Problem details: An exact copy is needed of the lines in the entries below from the line with "Task: Click the 代替テキスト (Alt Text) button" up to and including the line with "Open the MiniMax-M2.5", and of nothing else. Leave the pictures out.

Input material:
==========

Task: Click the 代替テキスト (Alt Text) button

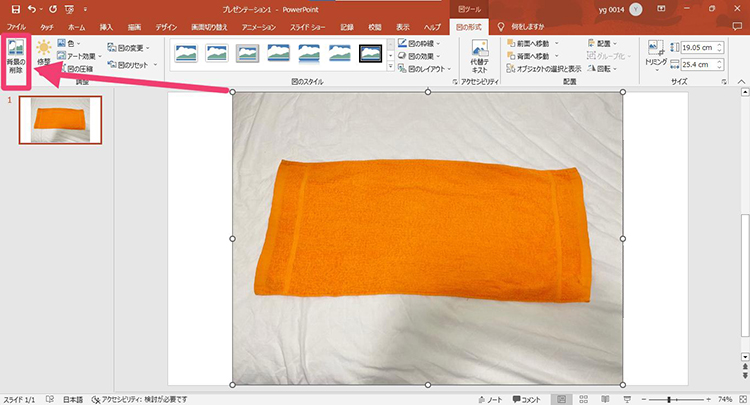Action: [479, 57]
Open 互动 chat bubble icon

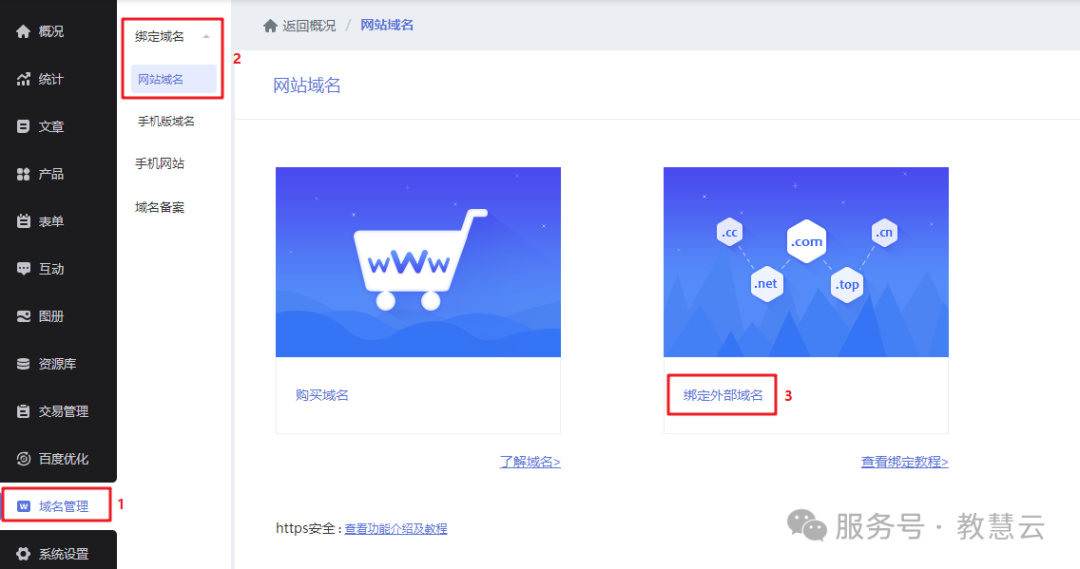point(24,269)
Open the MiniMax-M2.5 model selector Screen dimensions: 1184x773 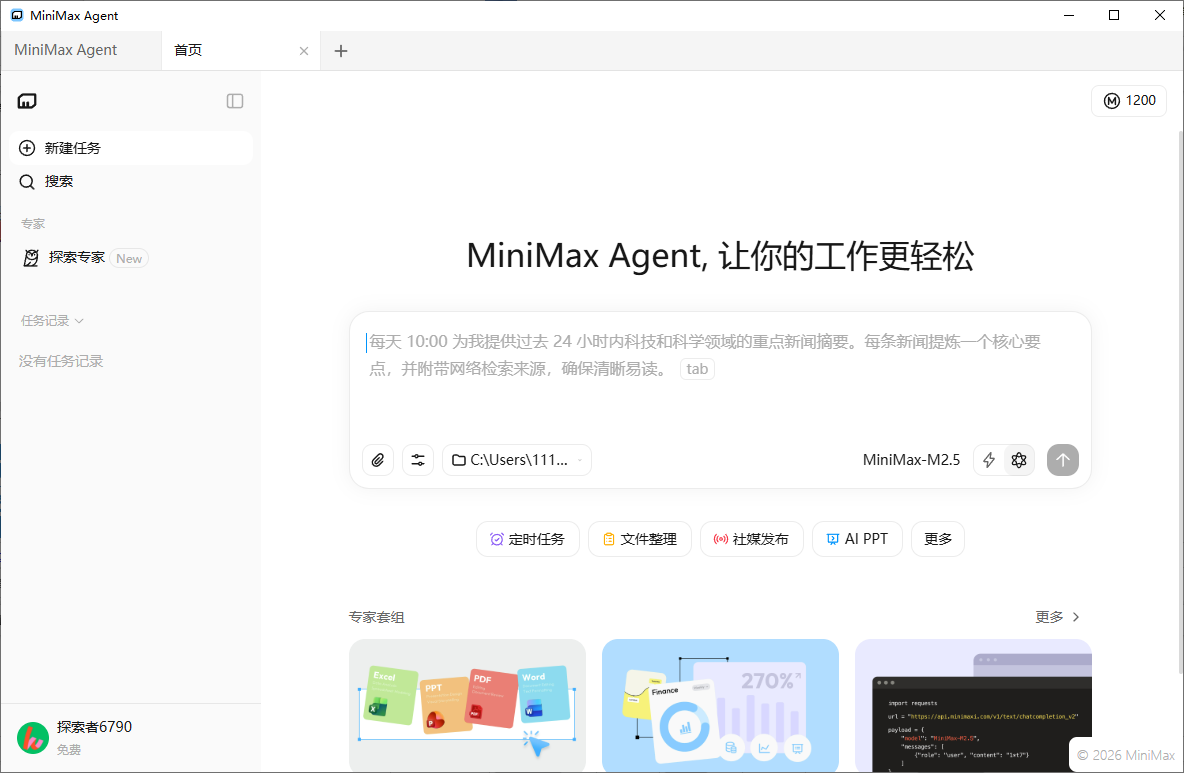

==========

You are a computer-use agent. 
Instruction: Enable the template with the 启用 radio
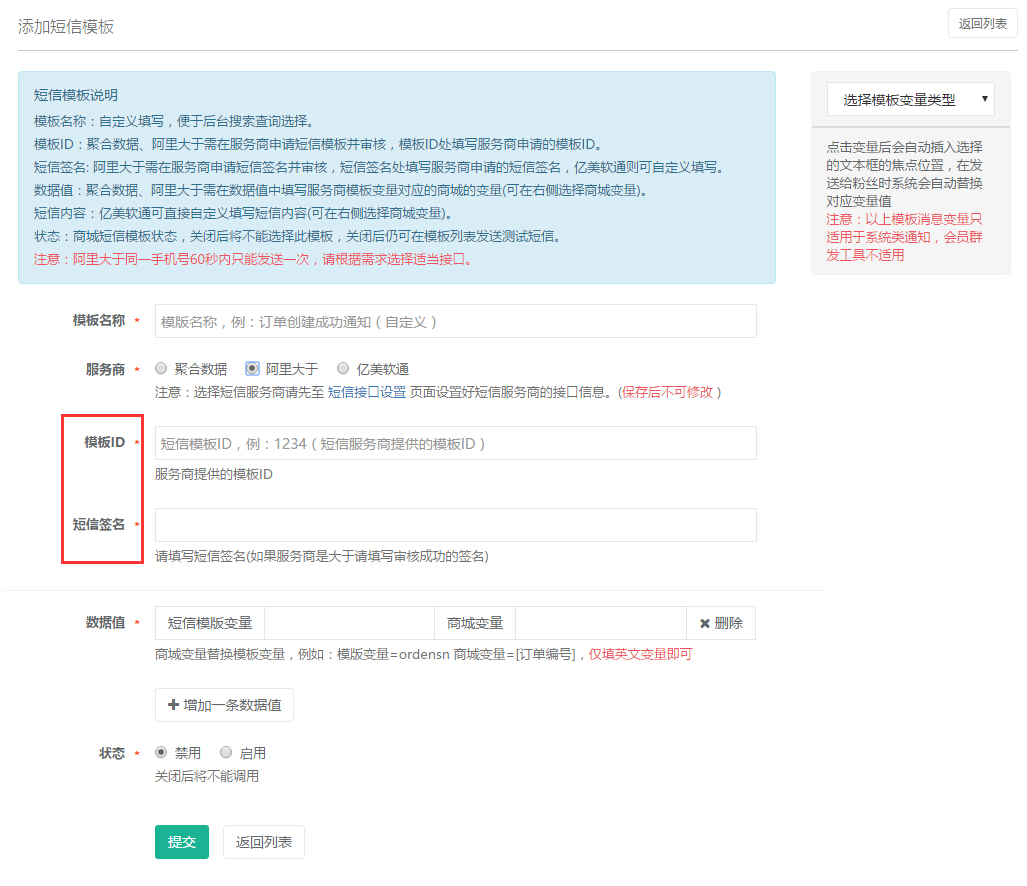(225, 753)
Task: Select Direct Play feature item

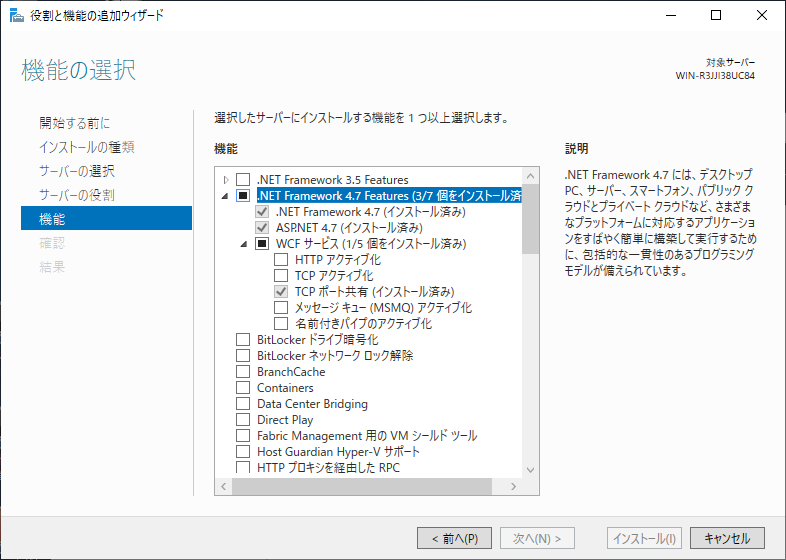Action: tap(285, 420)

==========

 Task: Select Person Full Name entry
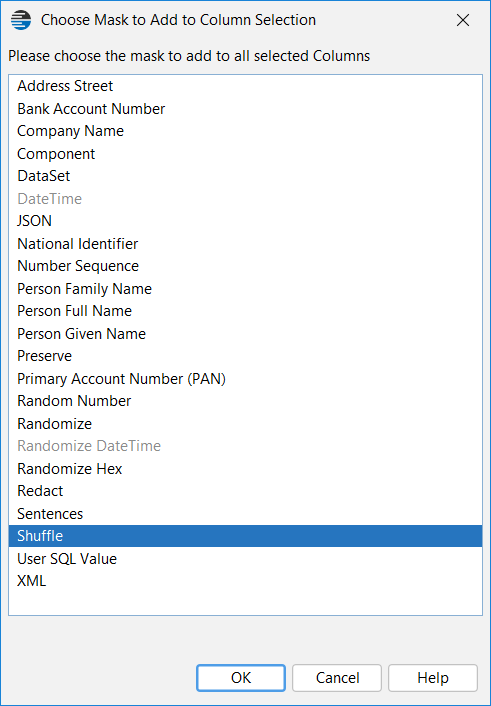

==========

Expected output:
Task: Click the 代替テキスト (Alt Text) button

Action: [479, 57]
Open 互动 chat bubble icon

point(24,269)
Open the MiniMax-M2.5 model selector Screen dimensions: 1184x773 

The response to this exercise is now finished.